### Document
* Start *
King understood early on that the greatest things that ail mankind — yesterday, today, and tomorrow — are spiritual in nature. That our greatest enemy is the person staring back at us in the mirror. And that our greatest struggles are with our own minds and hearts, our own demons and angels.

What you won't hear as we celebrate King’s life is much about his early life or his father, Martin Luther King Sr., who studied the Bible a lot too. The senior King received a bachelor’s degree in theology in 1931 and led the Ebenezer Baptist Church in Atlanta as its pastor for 40 years.

You likely won’t hear the story of Martin Luther King Jr.’s name and how it came to be. His birth name was Michael, as was his father’s. A 1934 trip to Germany, the birthplace of Martin Luther and the Protestant Reformation, prompted King Sr. to change his first name to Martin. He changed his son’s name, too. His son was 5 years old at the time.

You won’t hear anything about Martin Luther King Jr.’s first job as pastor of the Dexter Avenue Baptist Church in Montgomery, Alabama. After preaching there for six years, King Jr. served until his death as a co-pastor at his father’s church in Atlanta, the city he called home until his assassination.

You won't hear the countless references to scripture and God in King’s best sermons and speeches. One is an epic sermon called “Knock at Midnight,” first delivered in February 1962 and adapted over the years, which focused on Jesus Christ’s parable of the friend at midnight, found in Luke 11:5-6.
* End *
### Aim A
Copy the stretch of the passage on King from "You won’t hear" through "in Luke 11:5-6." word for word.
The rows have no connection to the passage on King.

### Provided data
* Start *
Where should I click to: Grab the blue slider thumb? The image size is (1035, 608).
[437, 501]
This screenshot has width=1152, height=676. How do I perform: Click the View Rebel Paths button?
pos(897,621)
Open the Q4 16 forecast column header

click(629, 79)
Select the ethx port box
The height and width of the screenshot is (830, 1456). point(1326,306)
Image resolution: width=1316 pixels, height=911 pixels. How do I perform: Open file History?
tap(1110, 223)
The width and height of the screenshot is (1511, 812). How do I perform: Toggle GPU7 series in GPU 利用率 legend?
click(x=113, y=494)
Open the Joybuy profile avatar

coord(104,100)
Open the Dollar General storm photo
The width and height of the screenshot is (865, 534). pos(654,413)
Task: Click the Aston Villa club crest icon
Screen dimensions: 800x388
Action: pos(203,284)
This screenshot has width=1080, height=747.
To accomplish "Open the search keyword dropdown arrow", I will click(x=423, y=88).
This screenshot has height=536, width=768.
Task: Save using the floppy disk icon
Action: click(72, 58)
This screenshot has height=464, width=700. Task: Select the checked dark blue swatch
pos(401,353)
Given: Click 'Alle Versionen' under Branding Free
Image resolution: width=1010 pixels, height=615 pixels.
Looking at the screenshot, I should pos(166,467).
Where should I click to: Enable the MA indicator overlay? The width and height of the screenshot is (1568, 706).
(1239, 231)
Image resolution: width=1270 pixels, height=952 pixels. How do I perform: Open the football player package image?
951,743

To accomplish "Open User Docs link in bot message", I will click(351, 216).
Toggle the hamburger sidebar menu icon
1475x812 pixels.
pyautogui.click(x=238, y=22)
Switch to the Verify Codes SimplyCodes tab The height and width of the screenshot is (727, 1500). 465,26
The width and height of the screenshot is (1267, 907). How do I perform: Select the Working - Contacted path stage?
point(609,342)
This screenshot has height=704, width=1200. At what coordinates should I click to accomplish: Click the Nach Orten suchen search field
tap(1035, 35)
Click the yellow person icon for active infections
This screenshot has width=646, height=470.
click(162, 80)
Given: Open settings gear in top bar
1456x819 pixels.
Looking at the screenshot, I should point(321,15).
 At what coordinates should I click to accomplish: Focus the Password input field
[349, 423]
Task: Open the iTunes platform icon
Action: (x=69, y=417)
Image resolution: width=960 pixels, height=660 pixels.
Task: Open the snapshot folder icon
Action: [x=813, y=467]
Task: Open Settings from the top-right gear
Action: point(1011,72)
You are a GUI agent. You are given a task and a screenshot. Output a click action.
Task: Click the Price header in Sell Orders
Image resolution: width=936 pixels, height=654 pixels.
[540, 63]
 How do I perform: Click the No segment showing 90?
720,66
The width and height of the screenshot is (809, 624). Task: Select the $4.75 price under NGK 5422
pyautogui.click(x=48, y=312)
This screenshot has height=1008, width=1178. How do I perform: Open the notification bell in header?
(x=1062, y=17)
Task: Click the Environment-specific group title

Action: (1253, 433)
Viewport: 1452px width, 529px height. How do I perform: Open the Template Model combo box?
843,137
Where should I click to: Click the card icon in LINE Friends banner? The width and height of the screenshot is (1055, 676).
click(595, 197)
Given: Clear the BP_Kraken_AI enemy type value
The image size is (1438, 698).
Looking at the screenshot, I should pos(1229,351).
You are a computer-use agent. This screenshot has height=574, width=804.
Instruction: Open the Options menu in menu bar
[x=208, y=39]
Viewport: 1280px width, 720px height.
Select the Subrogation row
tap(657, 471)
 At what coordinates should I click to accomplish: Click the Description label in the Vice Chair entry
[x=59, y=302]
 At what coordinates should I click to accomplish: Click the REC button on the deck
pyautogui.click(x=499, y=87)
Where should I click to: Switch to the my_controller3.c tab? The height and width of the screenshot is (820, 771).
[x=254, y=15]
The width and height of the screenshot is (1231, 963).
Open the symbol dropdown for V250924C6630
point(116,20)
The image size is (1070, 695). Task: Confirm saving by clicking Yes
* End *
### Aim B
Can you give the stretch of rows from the line containing "Open the Dollar General storm photo" through the line containing "Looking at the screenshot, I should pos(166,467).", with "crest" replaced by "badge" and nothing else altered? Return only those lines.

### Task solution A
You won’t hear anything about Martin Luther King Jr.’s first job as pastor of the Dexter Avenue Baptist Church in Montgomery, Alabama. After preaching there for six years, King Jr. served until his death as a co-pastor at his father’s church in Atlanta, the city he called home until his assassination.

You won't hear the countless references to scripture and God in King’s best sermons and speeches. One is an epic sermon called “Knock at Midnight,” first delivered in February 1962 and adapted over the years, which focused on Jesus Christ’s parable of the friend at midnight, found in Luke 11:5-6.

### Task solution B
Open the Dollar General storm photo
The width and height of the screenshot is (865, 534). pos(654,413)
Task: Click the Aston Villa club badge icon
Screen dimensions: 800x388
Action: pos(203,284)
This screenshot has width=1080, height=747.
To accomplish "Open the search keyword dropdown arrow", I will click(x=423, y=88).
This screenshot has height=536, width=768.
Task: Save using the floppy disk icon
Action: click(72, 58)
This screenshot has height=464, width=700. Task: Select the checked dark blue swatch
pos(401,353)
Given: Click 'Alle Versionen' under Branding Free
Image resolution: width=1010 pixels, height=615 pixels.
Looking at the screenshot, I should pos(166,467).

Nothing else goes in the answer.